In 2006, Mackmin staged an acclaimed triple-bill at the National Theatre, entitled Burn/Chatroom/Citizenship. In the spring of 2007, she again won plaudits, this time for her direction of Dying for It, Moira Buffini's 'free adaptation' of Nikolai Erdman's The Suicide. She then directed Toby Stephens in a revival of Tom Stoppard's The Real Thing at London's Old Vic Theatre from April through June 2010, and, at the same venue in 2012, Sheridan Smith in Hedda Gabler.

Her own first play, Back Stroke, directed by herself, was staged at the Donmar Warehouse in 2025, starring Tamsin Greig and Celia Imrie.

Woman’s Hour: Olivier award-winning actors Celia Imrie and Tamsin Greig joined Nuala McGovern in the Woman’s Hour studio. Celia spoke to Nuala about her relationship with her mother and how she wishes she’d savoured the time with her more. You can listen to the full interview on the BBC Sounds app - it’s the Woman’s Hour episode from 25 February.
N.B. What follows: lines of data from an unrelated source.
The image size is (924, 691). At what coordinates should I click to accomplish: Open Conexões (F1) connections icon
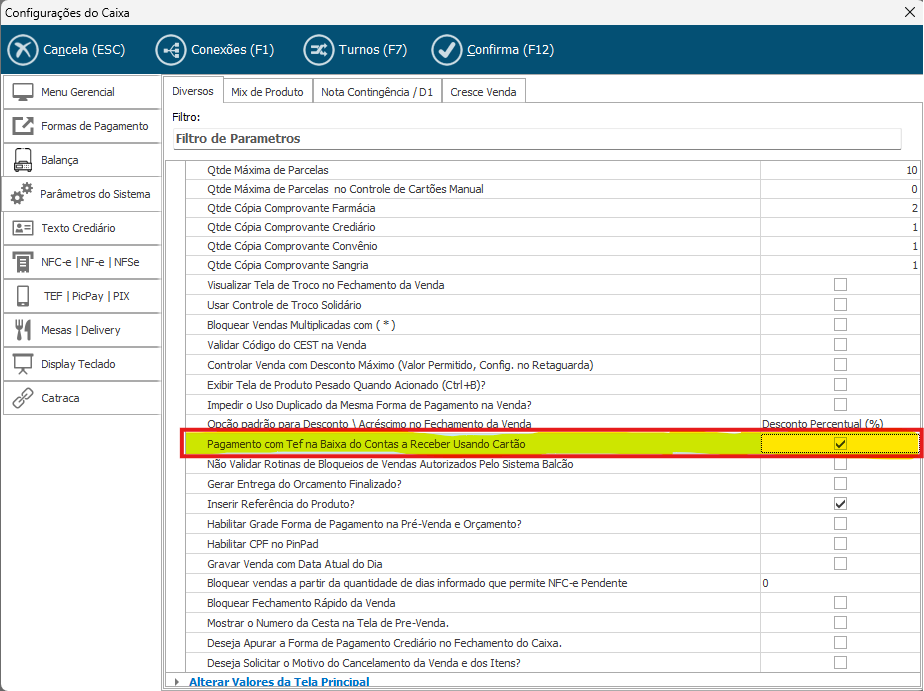(171, 50)
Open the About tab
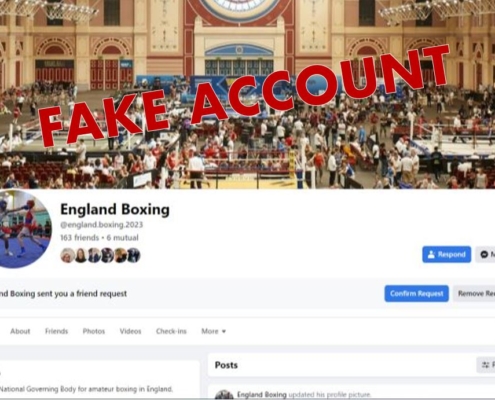 coord(20,331)
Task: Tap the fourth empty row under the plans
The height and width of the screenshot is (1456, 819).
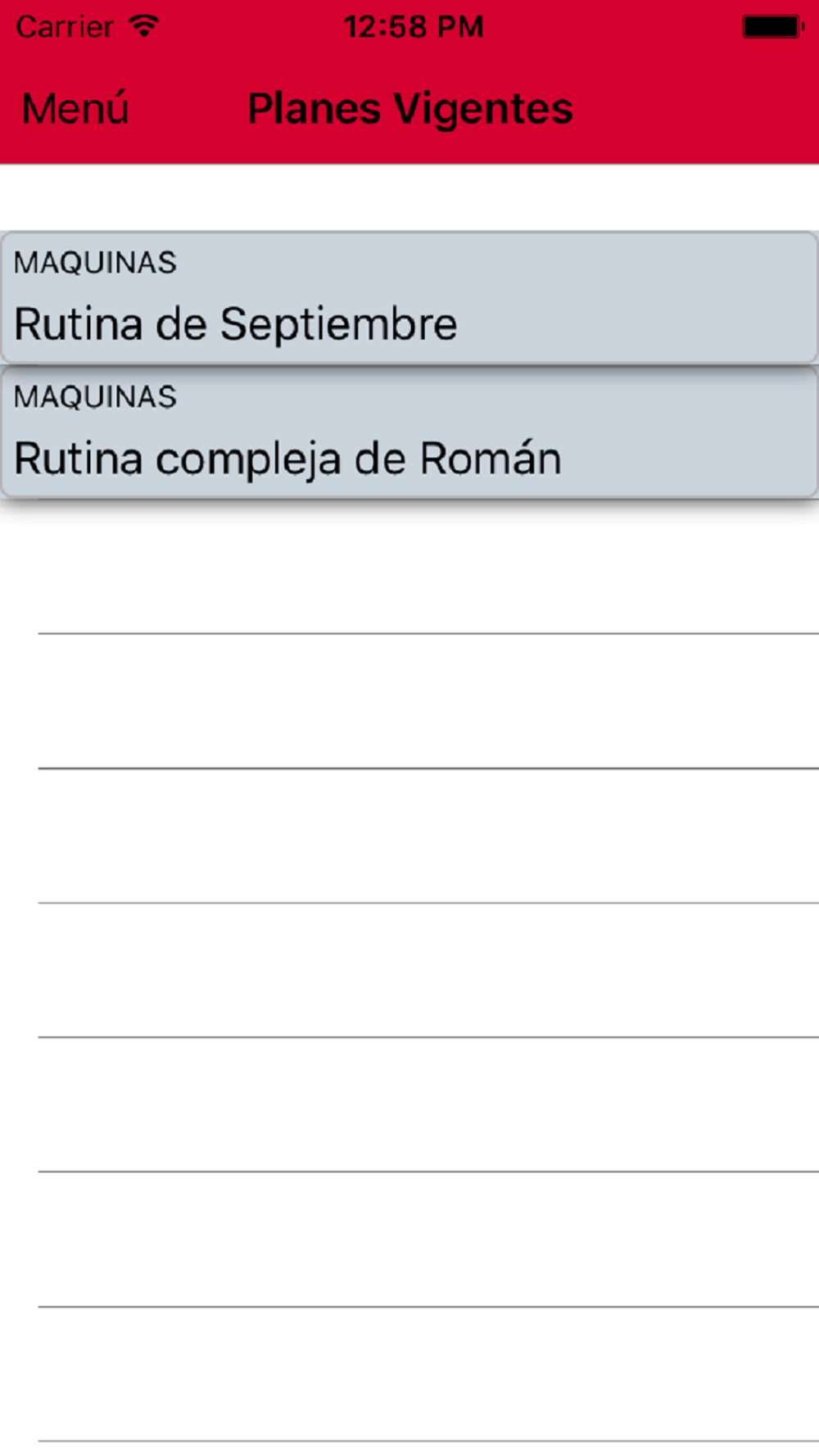Action: pos(410,970)
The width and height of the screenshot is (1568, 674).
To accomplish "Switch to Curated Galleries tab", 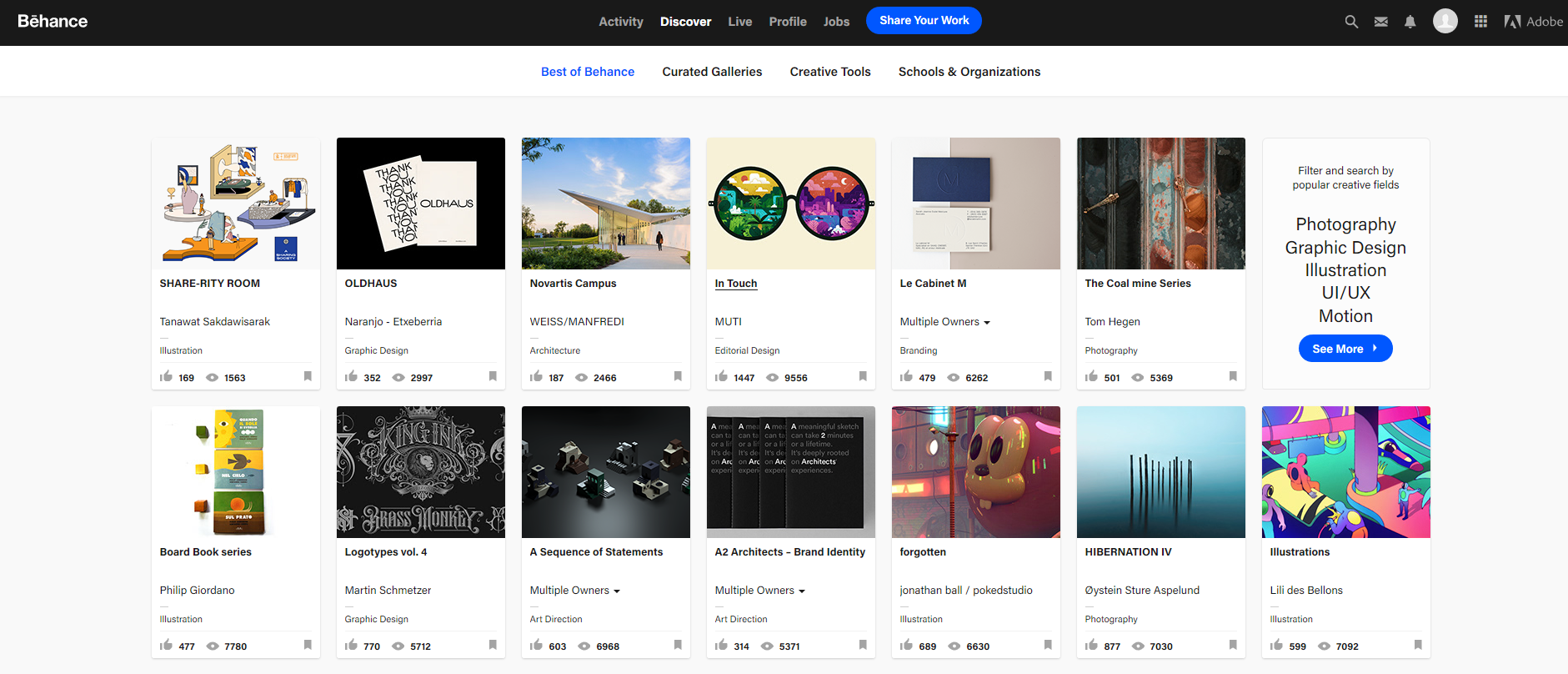I will [712, 72].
https://www.bbc.co.uk/programmes/m00289p0

Backstroke was the Radio Times play of the year 2025

Reviews:
★★★★ “Anna Mackmin’s witty, heartfelt and immaculately acted portrait of a lifelong mother-daughter relationship” Theatre Cat
★★★★ "Celia Imrie is mesmerising … Tamsin Greig also delivers a wonderful performance in Anna Mackmin’s ferociously unsentimental play" The Times
★★★★ “Stays with you long after you leave the theatre behind” Radio Times
★★★★ “An extraordinary play about a mother and daughter relationship” The Arts Desk

== Screen acting credits ==
- 1992: Coronation Street – one episode as Sister Lancaster
- 1993: Minder – one episode as receptionist
- 1993: The Chief – two episodes as June Robbins

== Plays directed ==
- 1997: Airswimming by Charlotte Jones at Battersea Arts Centre (London)
- 1999: In Flame by Charlotte Jones at Bush Theatre (London)
- 2000: In Flame by Charlotte Jones at Ambassadors Theatre (London)
- 2001: The Arbor by Andrea Dunbar at Crucible Theatre (Sheffield)
- 2002: Auntie & Me by Morris Panych at Assembly Rooms (Edinburgh)
- 2002: Teeth 'n' Smiles by David Hare at Crucible Theatre (Sheffield)
- 2003: Auntie & Me by Morris Panych at Wyndhams Theatre (London)
- 2003: Iphigenia by Euripides (adapted by Edna O'Brien) at Crucible Theatre (Sheffield)
- 2003: Food Chain by Mick Mahoney at Royal Court Theatre (London)
- 2004: The Crucible by Arthur Miller at Crucible Theatre (Sheffield)
- 2004: The Dark by Charlotte Jones at Donmar Warehouse (London)
- 2004: Cloud Nine by Caryl Churchill at Crucible Theatre (Sheffield)
- 2005: Breathing Corpses by Laura Wade at Royal Court Theatre (London)
- 2005: Mammals by Amelia Bullmore at Bush Theatre (London)
- 2006: Burn / Chatroom / Citizenship at National Theatre (London)
- 2006: The Lightning Play by Charlotte Jones at Almeida Theatre (London)
- 2007: Dying for It by Moira Buffini and Nikolai Erdman at Almeida Theatre (London)
- 2007: Ghosts by Henrik Ibsen (adapted by Amelia Bullmore) at Gate Theatre (London)
- 2008: Under the Blue Sky by David Eldridge at Duke of York's Theatre (London)
- 2009: 24 Hour Plays, The Old Vic (London)
- 2009: Dancing at Lughnasa by Brian Friel at The Old Vic (London)
- 2010: The Real Thing by Tom Stoppard at The Old Vic (London)
- 2010: Really Old, Like Forty Five by Tamsin Oglesby at National Theatre (London)
- 2010: Me And My Girl by Noel Gay at Crucible Theatre (Sheffield)
- 2012: Hedda Gabler by Henrik Ibsen at The Old Vic (London)
- 2011: Di and Viv and Rose by Amelia Bullmore at Hampstead Downstairs (London)
- 2013: Di and Viv and Rose by Amelia Bullmore at Hampstead Theatre (London)
- 2015: Di and Viv and Rose by Amelia Bullmore at Vaudeville Theatre (London)
- 2022: Woman in Mind by Alan Ayckbourn at Chichester Festival Theatre
- 2024: The Divine Mrs S. by April De Angelis at Hampstead Theatre (London)
- 2025: Back Stroke by Anna Mackmin at Donmar Warehouse (London)

== Bibliography ==
- Devoured (Propolis, 2018)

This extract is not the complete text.